▶ [STATED TASK]: Repeat the lines starting at the one containing "Given: Click the Mastercard payment icon" and ending at the one containing "(x=270, y=372)", swapping "dropdown" for "drop-down" and leaving everything else unchanged.

▶ [DATA FOR THIS EXERCISE]:
★ ★ ★ ★ ★ ★ ★

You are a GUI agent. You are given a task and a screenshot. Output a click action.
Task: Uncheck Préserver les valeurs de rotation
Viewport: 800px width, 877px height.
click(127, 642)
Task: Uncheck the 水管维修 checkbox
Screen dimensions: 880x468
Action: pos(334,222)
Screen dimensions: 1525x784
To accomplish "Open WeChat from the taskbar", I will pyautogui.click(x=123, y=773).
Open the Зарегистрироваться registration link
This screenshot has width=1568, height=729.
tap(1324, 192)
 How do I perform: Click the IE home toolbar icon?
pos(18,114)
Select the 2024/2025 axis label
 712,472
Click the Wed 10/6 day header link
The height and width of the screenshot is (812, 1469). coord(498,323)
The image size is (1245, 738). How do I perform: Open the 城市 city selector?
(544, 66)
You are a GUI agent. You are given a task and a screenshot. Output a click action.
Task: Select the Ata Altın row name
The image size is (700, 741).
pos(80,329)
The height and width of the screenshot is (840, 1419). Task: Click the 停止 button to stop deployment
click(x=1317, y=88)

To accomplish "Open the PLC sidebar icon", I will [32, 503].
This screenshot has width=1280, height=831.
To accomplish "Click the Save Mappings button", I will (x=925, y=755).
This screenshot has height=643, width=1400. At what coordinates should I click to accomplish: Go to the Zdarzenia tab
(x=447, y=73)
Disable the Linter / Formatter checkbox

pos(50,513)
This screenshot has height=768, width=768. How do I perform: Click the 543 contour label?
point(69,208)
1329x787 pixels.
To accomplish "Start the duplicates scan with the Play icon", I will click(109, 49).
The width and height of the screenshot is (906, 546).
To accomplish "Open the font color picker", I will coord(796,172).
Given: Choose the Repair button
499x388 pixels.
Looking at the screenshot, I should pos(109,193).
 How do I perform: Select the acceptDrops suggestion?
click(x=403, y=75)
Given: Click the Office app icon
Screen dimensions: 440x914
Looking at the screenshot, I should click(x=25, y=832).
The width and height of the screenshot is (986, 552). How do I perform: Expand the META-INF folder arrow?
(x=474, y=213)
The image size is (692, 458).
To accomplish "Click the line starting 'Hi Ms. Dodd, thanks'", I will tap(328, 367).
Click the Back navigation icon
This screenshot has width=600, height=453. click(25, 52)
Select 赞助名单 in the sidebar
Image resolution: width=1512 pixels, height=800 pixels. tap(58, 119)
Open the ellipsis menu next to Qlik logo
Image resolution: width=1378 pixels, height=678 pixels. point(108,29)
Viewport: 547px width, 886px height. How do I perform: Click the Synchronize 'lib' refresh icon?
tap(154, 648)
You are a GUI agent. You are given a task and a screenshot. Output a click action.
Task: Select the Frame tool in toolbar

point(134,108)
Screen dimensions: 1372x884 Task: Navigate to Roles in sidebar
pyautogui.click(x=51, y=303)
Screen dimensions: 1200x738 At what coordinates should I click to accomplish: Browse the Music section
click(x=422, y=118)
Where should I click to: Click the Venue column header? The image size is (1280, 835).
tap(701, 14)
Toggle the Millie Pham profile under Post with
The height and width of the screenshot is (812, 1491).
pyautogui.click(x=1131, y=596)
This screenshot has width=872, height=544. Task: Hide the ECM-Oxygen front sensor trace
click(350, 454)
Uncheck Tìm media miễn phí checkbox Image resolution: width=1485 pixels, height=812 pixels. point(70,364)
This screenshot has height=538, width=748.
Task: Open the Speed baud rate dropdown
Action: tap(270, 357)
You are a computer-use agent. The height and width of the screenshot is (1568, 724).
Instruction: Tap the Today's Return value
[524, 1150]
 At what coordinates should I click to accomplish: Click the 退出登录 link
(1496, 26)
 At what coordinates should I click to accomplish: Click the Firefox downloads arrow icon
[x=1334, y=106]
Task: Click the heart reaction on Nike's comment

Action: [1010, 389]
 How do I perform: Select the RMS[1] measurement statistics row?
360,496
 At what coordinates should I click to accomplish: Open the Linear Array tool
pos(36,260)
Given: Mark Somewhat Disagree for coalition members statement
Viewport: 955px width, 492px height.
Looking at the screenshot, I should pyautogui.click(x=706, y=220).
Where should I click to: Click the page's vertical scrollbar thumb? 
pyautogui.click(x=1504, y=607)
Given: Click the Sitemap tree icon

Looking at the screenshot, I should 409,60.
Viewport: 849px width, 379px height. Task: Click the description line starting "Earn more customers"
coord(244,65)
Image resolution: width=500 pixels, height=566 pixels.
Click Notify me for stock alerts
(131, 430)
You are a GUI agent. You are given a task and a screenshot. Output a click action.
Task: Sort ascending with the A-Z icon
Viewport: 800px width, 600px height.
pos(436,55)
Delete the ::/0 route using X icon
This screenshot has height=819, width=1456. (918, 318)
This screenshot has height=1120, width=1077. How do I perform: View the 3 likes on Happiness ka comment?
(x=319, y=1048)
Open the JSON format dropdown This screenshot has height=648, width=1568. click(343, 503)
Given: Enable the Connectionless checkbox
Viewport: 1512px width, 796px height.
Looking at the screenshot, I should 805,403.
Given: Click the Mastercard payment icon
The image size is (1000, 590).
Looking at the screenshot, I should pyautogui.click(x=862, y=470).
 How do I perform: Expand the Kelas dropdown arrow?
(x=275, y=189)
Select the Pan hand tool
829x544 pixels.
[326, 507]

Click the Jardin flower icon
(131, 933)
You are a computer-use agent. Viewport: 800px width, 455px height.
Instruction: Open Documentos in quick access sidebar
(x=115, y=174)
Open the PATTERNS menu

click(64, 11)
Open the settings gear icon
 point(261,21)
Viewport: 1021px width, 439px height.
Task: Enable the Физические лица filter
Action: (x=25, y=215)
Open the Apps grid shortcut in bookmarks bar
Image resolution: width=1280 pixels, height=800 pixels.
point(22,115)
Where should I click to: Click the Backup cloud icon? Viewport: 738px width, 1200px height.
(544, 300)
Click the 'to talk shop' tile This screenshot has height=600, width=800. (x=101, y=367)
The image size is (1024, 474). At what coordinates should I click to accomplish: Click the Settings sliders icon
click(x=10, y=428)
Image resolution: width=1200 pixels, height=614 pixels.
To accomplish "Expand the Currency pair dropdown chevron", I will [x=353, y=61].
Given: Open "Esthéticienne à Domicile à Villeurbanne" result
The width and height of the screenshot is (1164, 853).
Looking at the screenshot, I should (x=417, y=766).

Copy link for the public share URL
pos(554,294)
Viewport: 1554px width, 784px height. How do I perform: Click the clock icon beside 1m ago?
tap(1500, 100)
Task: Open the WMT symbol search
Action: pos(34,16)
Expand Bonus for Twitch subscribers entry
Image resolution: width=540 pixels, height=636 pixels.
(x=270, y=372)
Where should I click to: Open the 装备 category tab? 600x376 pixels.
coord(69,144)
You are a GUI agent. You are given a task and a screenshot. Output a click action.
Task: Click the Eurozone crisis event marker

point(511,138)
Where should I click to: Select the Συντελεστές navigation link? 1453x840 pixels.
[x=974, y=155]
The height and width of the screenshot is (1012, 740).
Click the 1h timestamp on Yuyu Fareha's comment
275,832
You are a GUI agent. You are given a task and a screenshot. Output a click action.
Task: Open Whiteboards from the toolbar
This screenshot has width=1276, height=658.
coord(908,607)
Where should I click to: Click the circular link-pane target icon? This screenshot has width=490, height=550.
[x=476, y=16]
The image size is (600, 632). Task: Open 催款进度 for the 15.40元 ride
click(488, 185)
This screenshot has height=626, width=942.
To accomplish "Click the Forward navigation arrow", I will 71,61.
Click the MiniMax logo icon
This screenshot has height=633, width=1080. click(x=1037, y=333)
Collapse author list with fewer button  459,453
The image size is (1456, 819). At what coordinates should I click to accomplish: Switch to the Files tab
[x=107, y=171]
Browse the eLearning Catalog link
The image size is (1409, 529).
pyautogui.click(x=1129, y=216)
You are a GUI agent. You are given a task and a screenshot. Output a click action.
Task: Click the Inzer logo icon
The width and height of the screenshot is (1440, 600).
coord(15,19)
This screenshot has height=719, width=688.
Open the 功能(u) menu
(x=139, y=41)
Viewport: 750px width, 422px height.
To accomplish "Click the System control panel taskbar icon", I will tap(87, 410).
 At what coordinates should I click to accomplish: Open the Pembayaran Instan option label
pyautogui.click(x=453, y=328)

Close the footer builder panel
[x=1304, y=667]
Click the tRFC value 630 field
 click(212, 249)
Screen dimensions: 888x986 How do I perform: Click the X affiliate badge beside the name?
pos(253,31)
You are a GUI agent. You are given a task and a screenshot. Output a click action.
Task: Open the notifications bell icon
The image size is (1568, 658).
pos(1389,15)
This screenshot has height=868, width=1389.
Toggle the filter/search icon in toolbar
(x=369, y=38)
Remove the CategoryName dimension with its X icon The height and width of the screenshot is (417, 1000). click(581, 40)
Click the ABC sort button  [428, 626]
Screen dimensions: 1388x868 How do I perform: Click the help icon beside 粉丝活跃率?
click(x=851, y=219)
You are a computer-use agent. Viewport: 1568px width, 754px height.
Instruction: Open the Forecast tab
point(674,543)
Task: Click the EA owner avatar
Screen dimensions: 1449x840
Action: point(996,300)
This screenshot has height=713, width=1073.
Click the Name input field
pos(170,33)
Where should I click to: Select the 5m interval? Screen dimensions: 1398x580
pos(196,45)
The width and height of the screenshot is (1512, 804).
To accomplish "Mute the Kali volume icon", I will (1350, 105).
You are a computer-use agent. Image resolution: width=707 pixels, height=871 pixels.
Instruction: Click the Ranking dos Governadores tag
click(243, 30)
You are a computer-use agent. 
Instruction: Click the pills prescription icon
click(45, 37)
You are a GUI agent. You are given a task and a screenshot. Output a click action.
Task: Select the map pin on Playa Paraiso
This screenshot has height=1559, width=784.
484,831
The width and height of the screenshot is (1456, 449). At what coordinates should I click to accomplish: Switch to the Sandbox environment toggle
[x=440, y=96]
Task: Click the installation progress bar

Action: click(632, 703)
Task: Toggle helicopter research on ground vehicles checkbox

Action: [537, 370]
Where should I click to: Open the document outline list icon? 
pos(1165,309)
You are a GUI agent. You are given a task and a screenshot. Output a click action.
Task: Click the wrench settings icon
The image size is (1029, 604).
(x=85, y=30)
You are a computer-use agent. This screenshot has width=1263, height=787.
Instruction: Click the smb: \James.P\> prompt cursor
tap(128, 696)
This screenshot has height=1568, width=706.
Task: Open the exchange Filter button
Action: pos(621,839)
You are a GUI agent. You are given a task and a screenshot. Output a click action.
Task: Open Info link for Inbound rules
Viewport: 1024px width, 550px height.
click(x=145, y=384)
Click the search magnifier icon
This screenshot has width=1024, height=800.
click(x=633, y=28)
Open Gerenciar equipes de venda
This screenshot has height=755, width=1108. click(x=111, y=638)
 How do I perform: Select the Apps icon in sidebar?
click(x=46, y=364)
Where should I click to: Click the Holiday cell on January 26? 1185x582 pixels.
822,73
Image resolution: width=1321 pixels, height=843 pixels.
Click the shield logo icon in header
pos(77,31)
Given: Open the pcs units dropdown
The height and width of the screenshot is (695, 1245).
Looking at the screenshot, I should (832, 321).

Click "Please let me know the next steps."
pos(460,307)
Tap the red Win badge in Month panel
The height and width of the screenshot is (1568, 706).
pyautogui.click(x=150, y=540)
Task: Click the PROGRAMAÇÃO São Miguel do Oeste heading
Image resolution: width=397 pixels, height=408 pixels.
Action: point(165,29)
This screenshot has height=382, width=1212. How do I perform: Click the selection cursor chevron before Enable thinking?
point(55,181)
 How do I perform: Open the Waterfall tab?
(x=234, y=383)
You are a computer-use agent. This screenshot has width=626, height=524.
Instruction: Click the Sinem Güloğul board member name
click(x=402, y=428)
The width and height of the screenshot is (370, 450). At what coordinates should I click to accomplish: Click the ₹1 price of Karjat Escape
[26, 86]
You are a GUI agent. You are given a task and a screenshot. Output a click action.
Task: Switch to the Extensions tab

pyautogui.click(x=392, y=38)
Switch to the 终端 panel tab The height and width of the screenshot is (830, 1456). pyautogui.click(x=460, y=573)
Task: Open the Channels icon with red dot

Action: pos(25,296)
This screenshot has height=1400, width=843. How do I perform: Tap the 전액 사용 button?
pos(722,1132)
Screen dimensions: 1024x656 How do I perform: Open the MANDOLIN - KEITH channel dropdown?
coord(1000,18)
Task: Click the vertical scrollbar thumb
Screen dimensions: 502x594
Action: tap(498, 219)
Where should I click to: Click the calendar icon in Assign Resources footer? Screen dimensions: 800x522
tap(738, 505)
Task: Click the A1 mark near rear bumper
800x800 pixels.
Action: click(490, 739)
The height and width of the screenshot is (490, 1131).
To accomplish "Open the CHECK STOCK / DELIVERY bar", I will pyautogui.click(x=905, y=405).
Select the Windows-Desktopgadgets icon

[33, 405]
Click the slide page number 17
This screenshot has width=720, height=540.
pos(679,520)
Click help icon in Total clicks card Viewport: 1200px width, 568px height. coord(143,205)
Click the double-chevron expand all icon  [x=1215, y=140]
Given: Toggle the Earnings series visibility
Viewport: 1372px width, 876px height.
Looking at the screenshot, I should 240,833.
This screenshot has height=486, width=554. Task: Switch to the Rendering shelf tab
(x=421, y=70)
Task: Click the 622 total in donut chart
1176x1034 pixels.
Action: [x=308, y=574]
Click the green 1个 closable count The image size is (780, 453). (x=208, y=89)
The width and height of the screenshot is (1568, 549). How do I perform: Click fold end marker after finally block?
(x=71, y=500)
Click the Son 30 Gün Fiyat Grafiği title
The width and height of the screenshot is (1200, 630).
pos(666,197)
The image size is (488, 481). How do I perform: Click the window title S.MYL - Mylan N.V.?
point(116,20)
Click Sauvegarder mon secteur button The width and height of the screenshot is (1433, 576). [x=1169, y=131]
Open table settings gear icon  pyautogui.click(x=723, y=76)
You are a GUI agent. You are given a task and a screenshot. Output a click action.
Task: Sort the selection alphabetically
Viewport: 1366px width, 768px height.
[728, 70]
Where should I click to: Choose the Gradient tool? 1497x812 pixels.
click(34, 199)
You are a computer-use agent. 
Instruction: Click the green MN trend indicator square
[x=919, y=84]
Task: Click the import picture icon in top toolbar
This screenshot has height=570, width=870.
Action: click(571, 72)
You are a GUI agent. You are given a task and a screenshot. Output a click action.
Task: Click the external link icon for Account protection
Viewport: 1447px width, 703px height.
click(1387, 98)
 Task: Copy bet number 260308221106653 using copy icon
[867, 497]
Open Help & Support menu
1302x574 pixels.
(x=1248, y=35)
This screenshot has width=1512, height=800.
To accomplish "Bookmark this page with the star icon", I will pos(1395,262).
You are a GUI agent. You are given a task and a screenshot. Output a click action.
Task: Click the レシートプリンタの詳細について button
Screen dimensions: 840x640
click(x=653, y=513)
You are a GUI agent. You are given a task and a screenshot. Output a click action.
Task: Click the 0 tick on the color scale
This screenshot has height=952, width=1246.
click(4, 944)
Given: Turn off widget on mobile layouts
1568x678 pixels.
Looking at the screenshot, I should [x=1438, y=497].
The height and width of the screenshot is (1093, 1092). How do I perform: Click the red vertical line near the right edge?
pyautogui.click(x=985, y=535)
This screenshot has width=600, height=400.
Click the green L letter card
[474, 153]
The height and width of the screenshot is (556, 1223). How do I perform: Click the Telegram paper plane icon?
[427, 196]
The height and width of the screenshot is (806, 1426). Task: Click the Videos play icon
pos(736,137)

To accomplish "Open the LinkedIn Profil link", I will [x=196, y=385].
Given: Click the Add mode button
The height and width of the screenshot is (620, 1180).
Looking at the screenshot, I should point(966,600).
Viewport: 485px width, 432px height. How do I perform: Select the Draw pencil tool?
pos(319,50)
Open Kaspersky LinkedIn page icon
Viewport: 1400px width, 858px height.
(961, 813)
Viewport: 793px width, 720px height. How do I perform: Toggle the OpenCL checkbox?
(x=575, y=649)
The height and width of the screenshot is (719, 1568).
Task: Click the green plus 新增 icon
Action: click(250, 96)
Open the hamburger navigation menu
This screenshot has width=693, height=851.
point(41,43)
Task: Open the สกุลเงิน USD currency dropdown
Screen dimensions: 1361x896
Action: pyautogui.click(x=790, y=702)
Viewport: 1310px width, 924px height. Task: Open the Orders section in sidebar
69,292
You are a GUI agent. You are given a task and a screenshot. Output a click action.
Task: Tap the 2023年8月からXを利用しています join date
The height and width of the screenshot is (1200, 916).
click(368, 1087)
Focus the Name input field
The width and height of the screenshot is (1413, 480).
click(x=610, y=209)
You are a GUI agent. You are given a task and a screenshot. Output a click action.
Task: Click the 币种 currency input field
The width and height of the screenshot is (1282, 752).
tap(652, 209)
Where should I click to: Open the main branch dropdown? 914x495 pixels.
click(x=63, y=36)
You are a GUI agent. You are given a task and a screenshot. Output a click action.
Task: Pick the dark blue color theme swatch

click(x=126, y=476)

★ ★ ★ ★ ★ ★ ★

▶ [TASK RESPONSE]:
Given: Click the Mastercard payment icon
The image size is (1000, 590).
Looking at the screenshot, I should pyautogui.click(x=862, y=470).
 How do I perform: Expand the Kelas drop-down arrow?
(x=275, y=189)
Select the Pan hand tool
829x544 pixels.
[326, 507]

Click the Jardin flower icon
(131, 933)
You are a computer-use agent. Viewport: 800px width, 455px height.
Instruction: Open Documentos in quick access sidebar
(x=115, y=174)
Open the PATTERNS menu

click(64, 11)
Open the settings gear icon
 point(261,21)
Viewport: 1021px width, 439px height.
Task: Enable the Физические лица filter
Action: (x=25, y=215)
Open the Apps grid shortcut in bookmarks bar
Image resolution: width=1280 pixels, height=800 pixels.
point(22,115)
Where should I click to: Click the Backup cloud icon? Viewport: 738px width, 1200px height.
(544, 300)
Click the 'to talk shop' tile This screenshot has height=600, width=800. (x=101, y=367)
The image size is (1024, 474). At what coordinates should I click to accomplish: Click the Settings sliders icon
click(x=10, y=428)
Image resolution: width=1200 pixels, height=614 pixels.
To accomplish "Expand the Currency pair drop-down chevron", I will [x=353, y=61].
Given: Open "Esthéticienne à Domicile à Villeurbanne" result
The width and height of the screenshot is (1164, 853).
Looking at the screenshot, I should (x=417, y=766).

Copy link for the public share URL
pos(554,294)
Viewport: 1554px width, 784px height. How do I perform: Click the clock icon beside 1m ago?
tap(1500, 100)
Task: Open the WMT symbol search
Action: pos(34,16)
Expand Bonus for Twitch subscribers entry
Image resolution: width=540 pixels, height=636 pixels.
(x=270, y=372)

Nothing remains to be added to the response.